■ Set exercise:
Count the lines in the records below that contain the string "should", with case counting, and reply with only the number.

■ Source records:
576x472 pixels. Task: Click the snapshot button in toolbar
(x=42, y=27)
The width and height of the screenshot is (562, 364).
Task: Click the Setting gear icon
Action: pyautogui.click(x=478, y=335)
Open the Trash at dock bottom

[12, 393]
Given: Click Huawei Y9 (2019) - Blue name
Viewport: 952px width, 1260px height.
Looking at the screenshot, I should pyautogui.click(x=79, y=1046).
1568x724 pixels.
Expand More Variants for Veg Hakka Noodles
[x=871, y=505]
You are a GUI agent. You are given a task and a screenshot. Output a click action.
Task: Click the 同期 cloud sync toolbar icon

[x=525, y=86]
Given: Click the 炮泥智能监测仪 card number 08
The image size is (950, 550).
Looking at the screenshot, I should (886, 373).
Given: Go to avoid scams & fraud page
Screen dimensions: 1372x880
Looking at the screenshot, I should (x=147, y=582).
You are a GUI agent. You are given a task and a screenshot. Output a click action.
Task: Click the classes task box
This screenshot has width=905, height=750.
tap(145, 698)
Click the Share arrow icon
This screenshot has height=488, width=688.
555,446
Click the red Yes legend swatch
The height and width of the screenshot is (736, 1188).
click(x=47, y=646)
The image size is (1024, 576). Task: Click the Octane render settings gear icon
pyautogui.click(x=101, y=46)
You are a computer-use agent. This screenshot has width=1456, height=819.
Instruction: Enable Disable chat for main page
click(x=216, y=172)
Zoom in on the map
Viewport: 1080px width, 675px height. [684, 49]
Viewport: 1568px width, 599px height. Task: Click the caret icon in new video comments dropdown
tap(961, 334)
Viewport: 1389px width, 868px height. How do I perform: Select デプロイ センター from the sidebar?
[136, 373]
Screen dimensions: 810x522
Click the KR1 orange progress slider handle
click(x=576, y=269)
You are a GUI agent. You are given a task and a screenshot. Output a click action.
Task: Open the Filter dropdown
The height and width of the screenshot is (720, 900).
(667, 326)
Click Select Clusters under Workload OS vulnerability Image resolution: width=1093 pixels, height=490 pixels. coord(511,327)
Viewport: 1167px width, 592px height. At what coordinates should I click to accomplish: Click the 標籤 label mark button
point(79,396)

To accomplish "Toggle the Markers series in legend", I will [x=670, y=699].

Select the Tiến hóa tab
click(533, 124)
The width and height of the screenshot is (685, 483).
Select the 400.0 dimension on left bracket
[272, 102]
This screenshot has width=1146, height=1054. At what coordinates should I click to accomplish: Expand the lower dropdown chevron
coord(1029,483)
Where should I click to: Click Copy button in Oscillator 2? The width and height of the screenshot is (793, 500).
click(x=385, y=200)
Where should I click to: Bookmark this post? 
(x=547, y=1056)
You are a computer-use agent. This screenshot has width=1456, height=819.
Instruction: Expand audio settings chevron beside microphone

■ Answer for the task:
7